'''
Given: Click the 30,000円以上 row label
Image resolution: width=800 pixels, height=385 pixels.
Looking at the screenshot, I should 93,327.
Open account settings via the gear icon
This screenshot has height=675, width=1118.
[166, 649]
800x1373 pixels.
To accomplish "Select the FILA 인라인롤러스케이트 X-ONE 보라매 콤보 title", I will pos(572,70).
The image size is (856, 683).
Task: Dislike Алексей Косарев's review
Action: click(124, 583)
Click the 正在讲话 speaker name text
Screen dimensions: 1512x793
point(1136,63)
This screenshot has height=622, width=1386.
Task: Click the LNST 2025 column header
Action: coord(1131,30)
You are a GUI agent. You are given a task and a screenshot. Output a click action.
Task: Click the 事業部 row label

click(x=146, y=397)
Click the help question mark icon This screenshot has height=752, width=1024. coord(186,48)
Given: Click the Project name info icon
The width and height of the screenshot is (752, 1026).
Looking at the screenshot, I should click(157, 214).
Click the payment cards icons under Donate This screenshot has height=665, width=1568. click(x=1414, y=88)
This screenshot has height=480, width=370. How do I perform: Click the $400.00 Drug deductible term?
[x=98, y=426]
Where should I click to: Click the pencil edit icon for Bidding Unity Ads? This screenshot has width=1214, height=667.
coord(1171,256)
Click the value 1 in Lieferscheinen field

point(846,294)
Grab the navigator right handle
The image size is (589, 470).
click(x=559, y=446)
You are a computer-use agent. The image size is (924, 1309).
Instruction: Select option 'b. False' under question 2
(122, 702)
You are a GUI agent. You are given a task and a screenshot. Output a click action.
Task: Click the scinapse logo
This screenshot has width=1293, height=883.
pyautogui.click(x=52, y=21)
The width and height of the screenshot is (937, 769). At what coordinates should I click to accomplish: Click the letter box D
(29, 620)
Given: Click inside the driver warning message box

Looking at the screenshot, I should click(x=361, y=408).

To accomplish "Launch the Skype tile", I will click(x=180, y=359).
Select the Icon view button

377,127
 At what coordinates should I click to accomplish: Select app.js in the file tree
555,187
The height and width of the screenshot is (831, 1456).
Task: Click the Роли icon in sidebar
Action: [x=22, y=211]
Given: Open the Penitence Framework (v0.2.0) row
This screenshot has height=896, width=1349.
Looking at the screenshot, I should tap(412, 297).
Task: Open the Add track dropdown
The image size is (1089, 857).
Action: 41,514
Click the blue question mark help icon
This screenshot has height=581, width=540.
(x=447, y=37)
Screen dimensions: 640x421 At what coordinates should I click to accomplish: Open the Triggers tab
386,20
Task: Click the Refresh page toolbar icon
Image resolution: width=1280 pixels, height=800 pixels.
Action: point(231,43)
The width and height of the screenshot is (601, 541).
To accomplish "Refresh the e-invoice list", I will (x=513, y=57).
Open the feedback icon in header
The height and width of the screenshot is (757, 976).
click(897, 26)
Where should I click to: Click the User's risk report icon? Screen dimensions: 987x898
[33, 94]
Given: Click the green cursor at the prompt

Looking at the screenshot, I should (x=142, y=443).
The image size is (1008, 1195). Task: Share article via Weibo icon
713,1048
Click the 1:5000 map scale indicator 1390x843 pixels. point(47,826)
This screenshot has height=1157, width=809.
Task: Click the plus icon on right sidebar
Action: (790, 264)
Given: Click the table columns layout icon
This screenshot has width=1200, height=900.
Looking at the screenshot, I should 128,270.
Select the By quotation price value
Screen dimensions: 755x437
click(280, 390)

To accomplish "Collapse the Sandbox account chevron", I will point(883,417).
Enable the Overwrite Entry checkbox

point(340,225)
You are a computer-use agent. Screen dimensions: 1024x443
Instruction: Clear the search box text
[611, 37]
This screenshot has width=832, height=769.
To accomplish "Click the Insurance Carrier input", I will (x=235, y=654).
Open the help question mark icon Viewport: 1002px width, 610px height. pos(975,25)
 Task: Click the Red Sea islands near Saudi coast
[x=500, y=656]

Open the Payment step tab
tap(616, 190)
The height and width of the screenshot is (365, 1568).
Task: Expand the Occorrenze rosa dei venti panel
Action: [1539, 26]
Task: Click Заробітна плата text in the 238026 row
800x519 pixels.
'''
The records above must be transcribed in full, word for word.

Response to the task:
Given: Click the 30,000円以上 row label
Image resolution: width=800 pixels, height=385 pixels.
Looking at the screenshot, I should 93,327.
Open account settings via the gear icon
This screenshot has height=675, width=1118.
[166, 649]
800x1373 pixels.
To accomplish "Select the FILA 인라인롤러스케이트 X-ONE 보라매 콤보 title", I will pos(572,70).
The image size is (856, 683).
Task: Dislike Алексей Косарев's review
Action: click(124, 583)
Click the 正在讲话 speaker name text
Screen dimensions: 1512x793
point(1136,63)
This screenshot has height=622, width=1386.
Task: Click the LNST 2025 column header
Action: coord(1131,30)
You are a GUI agent. You are given a task and a screenshot. Output a click action.
Task: Click the 事業部 row label

click(x=146, y=397)
Click the help question mark icon This screenshot has height=752, width=1024. coord(186,48)
Given: Click the Project name info icon
The width and height of the screenshot is (752, 1026).
Looking at the screenshot, I should click(157, 214).
Click the payment cards icons under Donate This screenshot has height=665, width=1568. click(x=1414, y=88)
This screenshot has height=480, width=370. How do I perform: Click the $400.00 Drug deductible term?
[x=98, y=426]
Where should I click to: Click the pencil edit icon for Bidding Unity Ads? This screenshot has width=1214, height=667.
coord(1171,256)
Click the value 1 in Lieferscheinen field

point(846,294)
Grab the navigator right handle
The image size is (589, 470).
click(x=559, y=446)
You are a computer-use agent. The image size is (924, 1309).
Instruction: Select option 'b. False' under question 2
(122, 702)
You are a GUI agent. You are given a task and a screenshot. Output a click action.
Task: Click the scinapse logo
This screenshot has width=1293, height=883.
pyautogui.click(x=52, y=21)
The width and height of the screenshot is (937, 769). At what coordinates should I click to accomplish: Click the letter box D
(29, 620)
Given: Click inside the driver warning message box

Looking at the screenshot, I should click(x=361, y=408).

To accomplish "Launch the Skype tile", I will click(x=180, y=359).
Select the Icon view button

377,127
 At what coordinates should I click to accomplish: Select app.js in the file tree
555,187
The height and width of the screenshot is (831, 1456).
Task: Click the Роли icon in sidebar
Action: [x=22, y=211]
Given: Open the Penitence Framework (v0.2.0) row
This screenshot has height=896, width=1349.
Looking at the screenshot, I should tap(412, 297).
Task: Open the Add track dropdown
The image size is (1089, 857).
Action: 41,514
Click the blue question mark help icon
This screenshot has height=581, width=540.
(x=447, y=37)
Screen dimensions: 640x421 At what coordinates should I click to accomplish: Open the Triggers tab
386,20
Task: Click the Refresh page toolbar icon
Image resolution: width=1280 pixels, height=800 pixels.
Action: point(231,43)
The width and height of the screenshot is (601, 541).
To accomplish "Refresh the e-invoice list", I will (x=513, y=57).
Open the feedback icon in header
The height and width of the screenshot is (757, 976).
click(897, 26)
Where should I click to: Click the User's risk report icon? Screen dimensions: 987x898
[33, 94]
Given: Click the green cursor at the prompt

Looking at the screenshot, I should (x=142, y=443).
The image size is (1008, 1195). Task: Share article via Weibo icon
713,1048
Click the 1:5000 map scale indicator 1390x843 pixels. point(47,826)
This screenshot has height=1157, width=809.
Task: Click the plus icon on right sidebar
Action: (790, 264)
Given: Click the table columns layout icon
This screenshot has width=1200, height=900.
Looking at the screenshot, I should 128,270.
Select the By quotation price value
Screen dimensions: 755x437
click(280, 390)

To accomplish "Collapse the Sandbox account chevron", I will point(883,417).
Enable the Overwrite Entry checkbox

point(340,225)
You are a computer-use agent. Screen dimensions: 1024x443
Instruction: Clear the search box text
[611, 37]
This screenshot has width=832, height=769.
To accomplish "Click the Insurance Carrier input", I will (x=235, y=654).
Open the help question mark icon Viewport: 1002px width, 610px height. pos(975,25)
 Task: Click the Red Sea islands near Saudi coast
[x=500, y=656]

Open the Payment step tab
tap(616, 190)
The height and width of the screenshot is (365, 1568).
Task: Expand the Occorrenze rosa dei venti panel
Action: [1539, 26]
Task: Click Заробітна плата text in the 238026 row
800x519 pixels.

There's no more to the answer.